[Stored data]:

◆ ◆ ◆ ◆

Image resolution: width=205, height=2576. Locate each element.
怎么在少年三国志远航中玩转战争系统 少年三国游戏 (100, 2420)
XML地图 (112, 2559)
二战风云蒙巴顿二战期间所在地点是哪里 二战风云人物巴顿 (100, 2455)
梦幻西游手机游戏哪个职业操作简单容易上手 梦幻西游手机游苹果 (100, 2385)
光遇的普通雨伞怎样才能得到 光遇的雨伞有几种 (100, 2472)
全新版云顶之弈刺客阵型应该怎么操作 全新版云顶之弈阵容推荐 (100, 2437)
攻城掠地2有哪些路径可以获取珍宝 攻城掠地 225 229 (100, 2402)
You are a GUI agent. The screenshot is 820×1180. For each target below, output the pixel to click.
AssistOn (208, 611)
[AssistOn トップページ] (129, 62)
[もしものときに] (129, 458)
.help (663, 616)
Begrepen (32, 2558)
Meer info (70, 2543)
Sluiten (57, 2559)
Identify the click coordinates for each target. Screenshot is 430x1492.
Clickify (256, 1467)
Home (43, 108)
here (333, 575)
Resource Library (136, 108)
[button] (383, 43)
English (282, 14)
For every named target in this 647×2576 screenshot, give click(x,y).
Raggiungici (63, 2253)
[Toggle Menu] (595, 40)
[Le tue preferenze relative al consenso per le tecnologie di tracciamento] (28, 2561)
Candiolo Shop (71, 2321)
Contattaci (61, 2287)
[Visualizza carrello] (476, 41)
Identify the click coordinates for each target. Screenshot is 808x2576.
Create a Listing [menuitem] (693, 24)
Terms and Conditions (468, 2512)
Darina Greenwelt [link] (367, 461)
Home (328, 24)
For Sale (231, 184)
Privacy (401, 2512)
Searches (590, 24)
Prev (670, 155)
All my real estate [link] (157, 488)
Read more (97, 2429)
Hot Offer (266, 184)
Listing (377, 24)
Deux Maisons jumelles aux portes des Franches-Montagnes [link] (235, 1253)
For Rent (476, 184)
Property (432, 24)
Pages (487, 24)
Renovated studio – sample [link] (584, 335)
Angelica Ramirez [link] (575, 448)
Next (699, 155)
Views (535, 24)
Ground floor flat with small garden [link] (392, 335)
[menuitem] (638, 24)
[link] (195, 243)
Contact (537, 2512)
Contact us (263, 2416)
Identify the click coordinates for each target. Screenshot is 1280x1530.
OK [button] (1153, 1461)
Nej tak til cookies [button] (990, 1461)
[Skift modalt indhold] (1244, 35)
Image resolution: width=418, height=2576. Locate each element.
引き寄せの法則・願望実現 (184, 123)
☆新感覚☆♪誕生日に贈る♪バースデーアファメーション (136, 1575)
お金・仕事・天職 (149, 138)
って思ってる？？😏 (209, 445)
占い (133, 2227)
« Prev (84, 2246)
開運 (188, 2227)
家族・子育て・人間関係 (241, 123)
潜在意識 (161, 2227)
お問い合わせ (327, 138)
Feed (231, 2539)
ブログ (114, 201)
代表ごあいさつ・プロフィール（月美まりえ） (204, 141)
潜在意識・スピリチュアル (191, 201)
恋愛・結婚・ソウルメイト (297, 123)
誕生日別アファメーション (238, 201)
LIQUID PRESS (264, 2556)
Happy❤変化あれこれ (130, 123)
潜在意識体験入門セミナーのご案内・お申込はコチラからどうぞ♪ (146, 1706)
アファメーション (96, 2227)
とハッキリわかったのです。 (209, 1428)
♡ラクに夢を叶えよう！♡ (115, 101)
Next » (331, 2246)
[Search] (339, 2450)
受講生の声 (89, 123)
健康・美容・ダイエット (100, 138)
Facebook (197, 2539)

◆ ◆ ◆ ◆

[What needs to be done]: Set down exactly what runs from the line containing "潜在意識体験入門セミナーのご案内・お申込はコチラからどうぞ♪ (146, 1706)" through the last line above, both lines included.

[Solution to this problem]:
潜在意識体験入門セミナーのご案内・お申込はコチラからどうぞ♪ (146, 1706)
アファメーション (96, 2227)
とハッキリわかったのです。 (209, 1428)
♡ラクに夢を叶えよう！♡ (115, 101)
Next » (331, 2246)
[Search] (339, 2450)
受講生の声 (89, 123)
健康・美容・ダイエット (100, 138)
Facebook (197, 2539)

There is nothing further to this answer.